Stored items:
*** Begin section ***

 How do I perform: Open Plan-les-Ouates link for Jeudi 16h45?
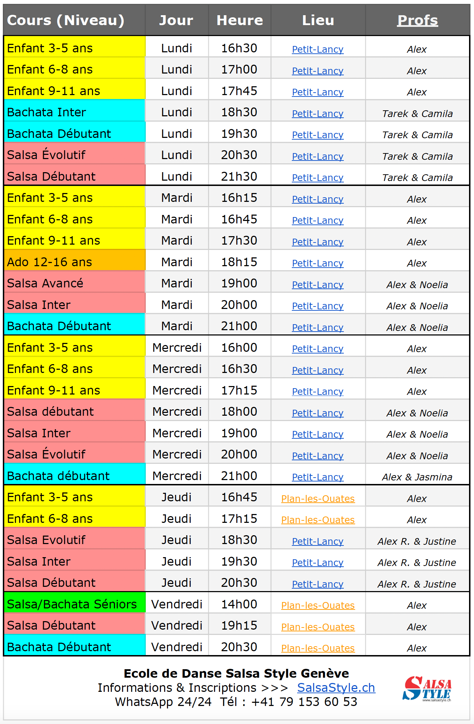point(318,498)
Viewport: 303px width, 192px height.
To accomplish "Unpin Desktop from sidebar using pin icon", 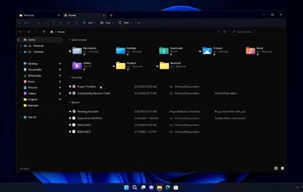I will [60, 63].
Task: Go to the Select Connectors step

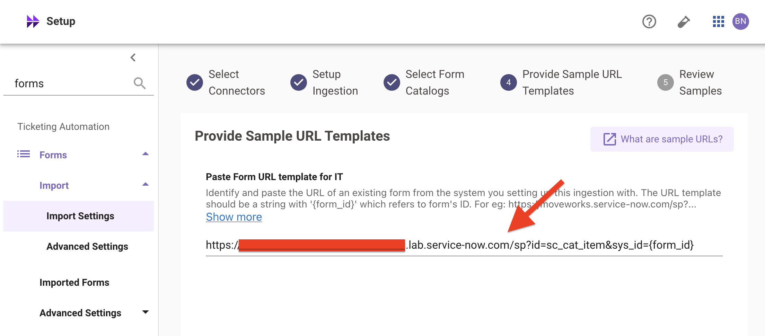Action: point(226,82)
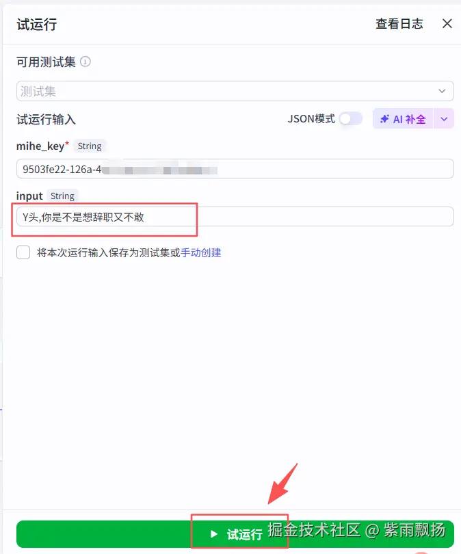Click the chevron arrow inside 测试集 selector

pos(442,91)
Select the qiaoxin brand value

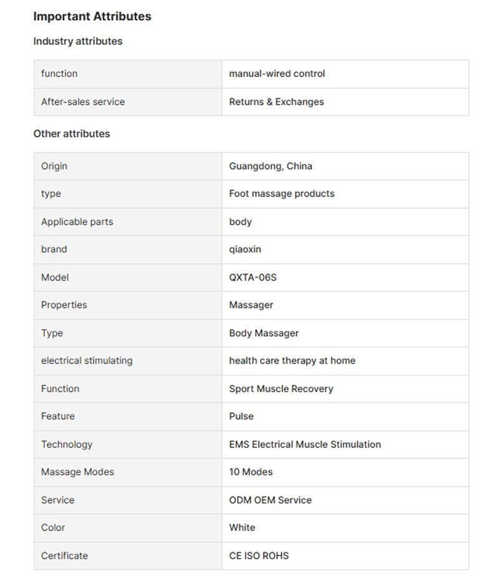point(245,249)
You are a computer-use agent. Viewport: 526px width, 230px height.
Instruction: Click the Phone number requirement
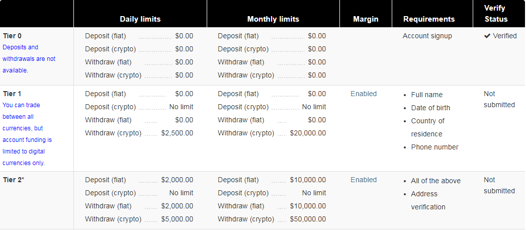[435, 147]
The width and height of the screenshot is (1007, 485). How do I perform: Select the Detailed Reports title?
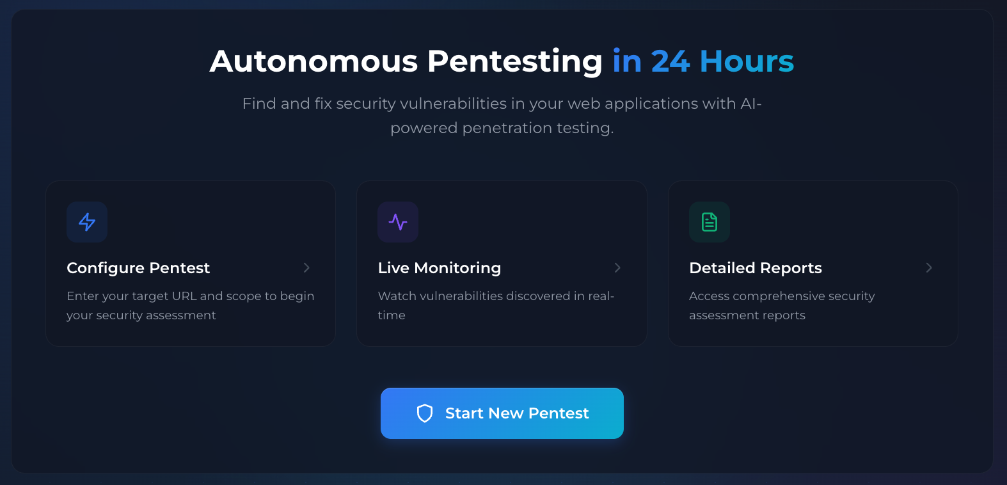[756, 268]
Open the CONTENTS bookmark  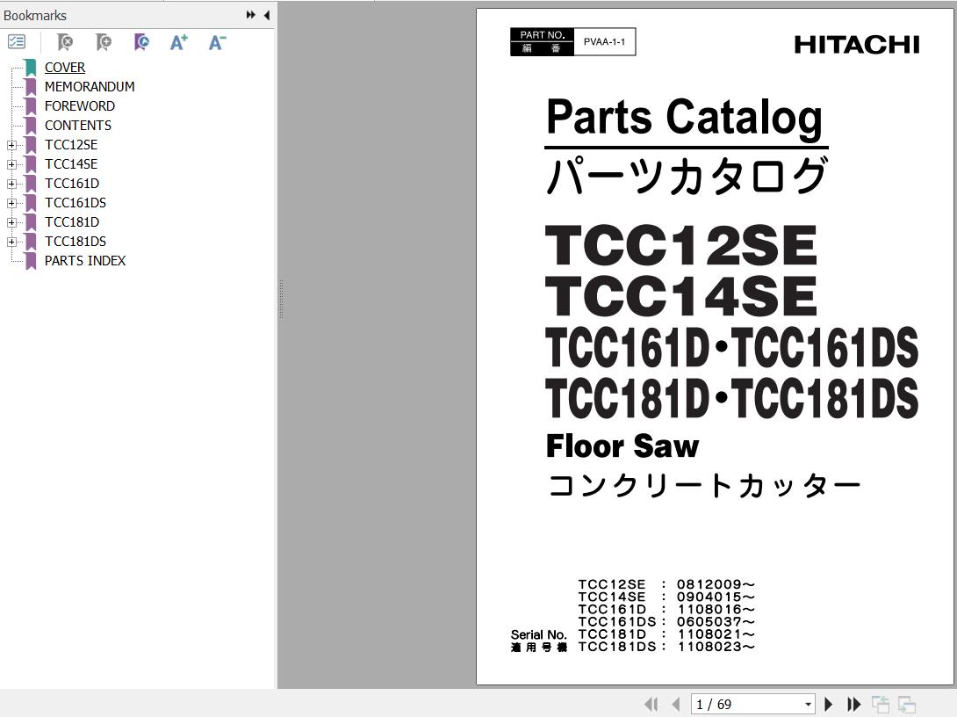tap(77, 126)
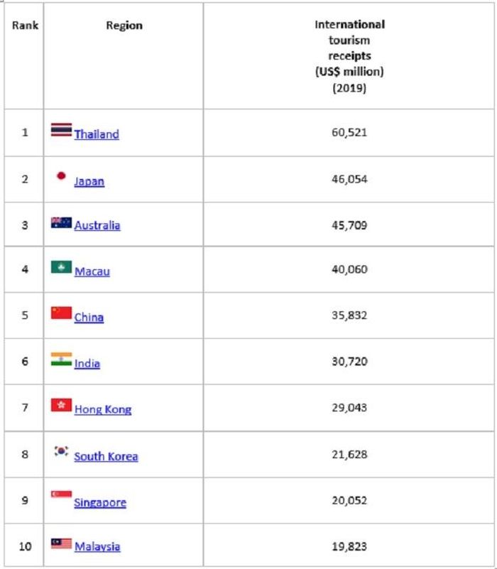The height and width of the screenshot is (569, 497).
Task: Open the Malaysia link
Action: tap(97, 546)
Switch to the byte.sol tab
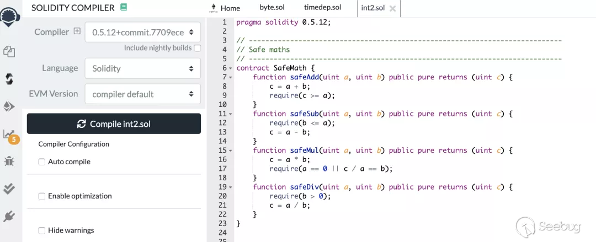 [271, 8]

*** End section ***

TASK DESCRIPTION
Go line by line through the records above and copy each one containing "Viewport".

EXERCISE ANSWER
Viewport: 303px width, 192px height.
You are a computer-use agent. Viewport: 526px width, 230px height.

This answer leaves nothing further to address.